You have to do whatever it takes to stop you from tilting. Tilting means you’re going to lose, period. Once you notice that you’re tilting, you either need to stop yourself, take a break after that game, or go back to arcade/QP until your mind is clear. Whatever it takes. Also, remember you cannot win every game. That’s just a fact. 1/3rd of your games will be unwinnable. You can maybe make it close if you make the right decisions, but it’s doubtful you’ll win. These games include anything from 5 bad teammates against 5 smurfs, leavers, throwers, etc. Its out of your hands. You’ll naturally make mistakes, but some games are just not possible to swing. Accept that and don’t let it bother you. Just play as well as you can given the circumstances. Once you let that game tilt you, you’re now tilted for future games too, and you’ll lose even more.

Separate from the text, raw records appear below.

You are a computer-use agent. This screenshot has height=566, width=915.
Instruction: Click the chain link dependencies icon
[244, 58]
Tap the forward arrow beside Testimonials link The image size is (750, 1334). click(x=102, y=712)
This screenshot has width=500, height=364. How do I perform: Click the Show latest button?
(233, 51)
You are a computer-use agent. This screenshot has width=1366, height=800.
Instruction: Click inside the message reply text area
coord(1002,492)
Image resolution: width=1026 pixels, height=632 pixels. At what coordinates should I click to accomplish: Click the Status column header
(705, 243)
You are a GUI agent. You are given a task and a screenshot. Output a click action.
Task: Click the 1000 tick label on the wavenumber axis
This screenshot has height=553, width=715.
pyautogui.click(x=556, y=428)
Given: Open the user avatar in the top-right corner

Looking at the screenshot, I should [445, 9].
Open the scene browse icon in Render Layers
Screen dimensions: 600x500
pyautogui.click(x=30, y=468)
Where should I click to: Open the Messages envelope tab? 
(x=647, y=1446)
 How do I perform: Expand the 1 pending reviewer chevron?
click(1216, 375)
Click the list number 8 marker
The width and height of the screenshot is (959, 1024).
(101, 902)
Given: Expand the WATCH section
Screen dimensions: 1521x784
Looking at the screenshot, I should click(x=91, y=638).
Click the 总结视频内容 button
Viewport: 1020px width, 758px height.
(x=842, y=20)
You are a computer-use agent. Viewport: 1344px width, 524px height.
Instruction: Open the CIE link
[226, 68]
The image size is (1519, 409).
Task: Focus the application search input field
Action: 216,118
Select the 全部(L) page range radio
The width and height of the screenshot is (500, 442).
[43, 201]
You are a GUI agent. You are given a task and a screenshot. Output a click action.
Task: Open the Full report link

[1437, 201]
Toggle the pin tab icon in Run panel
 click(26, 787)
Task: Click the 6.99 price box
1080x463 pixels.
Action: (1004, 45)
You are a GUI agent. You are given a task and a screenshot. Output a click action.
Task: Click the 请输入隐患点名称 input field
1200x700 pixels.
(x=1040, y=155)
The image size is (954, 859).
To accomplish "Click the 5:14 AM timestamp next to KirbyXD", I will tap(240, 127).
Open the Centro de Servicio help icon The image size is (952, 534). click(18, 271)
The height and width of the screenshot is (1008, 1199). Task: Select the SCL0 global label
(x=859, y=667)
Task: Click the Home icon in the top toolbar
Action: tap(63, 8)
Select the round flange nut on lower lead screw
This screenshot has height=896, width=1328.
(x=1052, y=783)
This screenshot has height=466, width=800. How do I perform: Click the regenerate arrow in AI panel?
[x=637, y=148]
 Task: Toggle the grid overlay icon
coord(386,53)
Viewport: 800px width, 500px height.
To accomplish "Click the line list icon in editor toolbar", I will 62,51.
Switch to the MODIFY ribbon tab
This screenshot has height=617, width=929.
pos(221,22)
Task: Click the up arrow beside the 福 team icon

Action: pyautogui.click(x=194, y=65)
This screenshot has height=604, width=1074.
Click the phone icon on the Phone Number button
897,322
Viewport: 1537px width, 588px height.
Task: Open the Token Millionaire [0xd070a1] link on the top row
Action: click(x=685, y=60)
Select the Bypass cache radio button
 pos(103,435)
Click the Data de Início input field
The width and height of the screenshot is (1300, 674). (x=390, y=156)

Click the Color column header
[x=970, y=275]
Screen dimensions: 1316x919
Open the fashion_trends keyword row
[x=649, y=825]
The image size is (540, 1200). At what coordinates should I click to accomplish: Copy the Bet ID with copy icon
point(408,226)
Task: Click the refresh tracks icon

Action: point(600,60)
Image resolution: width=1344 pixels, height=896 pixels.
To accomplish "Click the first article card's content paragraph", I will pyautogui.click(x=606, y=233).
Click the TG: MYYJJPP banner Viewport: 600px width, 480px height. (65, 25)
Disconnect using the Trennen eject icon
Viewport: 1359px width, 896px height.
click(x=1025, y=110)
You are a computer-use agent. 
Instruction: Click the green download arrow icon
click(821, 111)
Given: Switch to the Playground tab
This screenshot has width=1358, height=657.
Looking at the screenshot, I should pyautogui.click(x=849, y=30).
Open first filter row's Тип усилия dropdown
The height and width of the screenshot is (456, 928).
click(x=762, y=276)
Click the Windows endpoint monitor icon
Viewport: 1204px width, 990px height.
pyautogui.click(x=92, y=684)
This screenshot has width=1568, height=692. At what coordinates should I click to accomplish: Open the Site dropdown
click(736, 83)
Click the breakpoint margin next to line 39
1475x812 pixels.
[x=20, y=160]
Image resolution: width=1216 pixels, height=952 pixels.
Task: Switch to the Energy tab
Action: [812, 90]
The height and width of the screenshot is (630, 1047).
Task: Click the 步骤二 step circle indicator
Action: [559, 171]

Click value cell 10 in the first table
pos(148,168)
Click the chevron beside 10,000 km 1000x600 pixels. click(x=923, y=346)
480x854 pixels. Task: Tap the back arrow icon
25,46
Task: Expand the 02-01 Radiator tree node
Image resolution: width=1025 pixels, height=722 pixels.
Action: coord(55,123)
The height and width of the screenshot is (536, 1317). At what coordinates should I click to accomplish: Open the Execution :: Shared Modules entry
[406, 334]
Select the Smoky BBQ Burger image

As for the other games, there will be specific reasons you’re losing that don’t just involve teammate failures. You’re likely making the same mistakes and not noticing, especially when tilted. Its very easy to get tunnel vision in this game, and you can’t let that happen. Think on a macro scale of how you can swing each teamfight. What’s your objective? If you’re a sombra, which healthpack provides the most value to hack? Where should you place your translocater to remain in teamfights as long as possible? Are you trying to get ult charge, stall the payload, or secure a kill on their backline? This stuff matters. Not every objective is just ‘kill something,’ and not every target is created equal. Even if your team has a man advantage, which hero is dead on your team, and which are dead on the enemy’s team? If your tanks are both dead, but your enemy has their shield tank, a healer, and a bastion on point, should you take that fight? Think about the bigger picture beyond just killing everyone, since simple man advantage doesn’t necessarily mean you’ll automatically win.
Most importantly, think about how you can enable your teammates to do better than they already have. If your comp is a mess, how can you improve it? If the enemy comp counters your pick, what can you do to swing that to your advantage? Whose the problem player(s) on the enemy team, and how can you nullify their effectiveness? Would it help if you give callouts, even if nobody else is talking on voice chat? Would it help if you track enemy ults? Would it help if you keep an eye on the kill feed and tell your team when to push and when to wait? It’s all relative.
Everyone says to focus only on you, and that’s true, but you can also focus on the bigger picture with enough awareness. You can’t force your teammates to do things differently, provided they don’t want the help, but you can swap heroes, counter the enemy, wait to nullify an upcoming enemy ult, keep an eye out for flankers, secure key picks, help focus down whoever your teammates are tunneled on for a final blow, etc. Realize that you cant win them all and accept that, but also try to look at the game as a puzzle consisting of what you can do to change the outcome. You’ll be able to see your mistakes even in an unwinnable game and will grow from it. Do that enough over time and you’ll grow as a player until every game in your rank becomes easier, and you’ll rank up.
Oh, and remember, the comp ladder is a grind. There’s nothing quick about it. Even pros doing ‘X to GM’ runs have to play a lot of games to rank up, and they already started with the game sense, knowledge, and skill that you are still learning. Don’t give up. Keep playing, forget about your SR, and grow as a player. Its not a quick path, especially when you’re not already the best of the best, but you can learn and grow to slowly get there. It takes time and lots of dedication, and I think that’s what demoralizes people the most. Even the pros learned how to be so good by playing previous fps games. None that I know of started from square one, so they too had to take the same path we all do, albiet maybe they did it in a past game. Even still, pros always learn new things too, hence the reason every OWL team has multiple coaches. Nobody knows everything.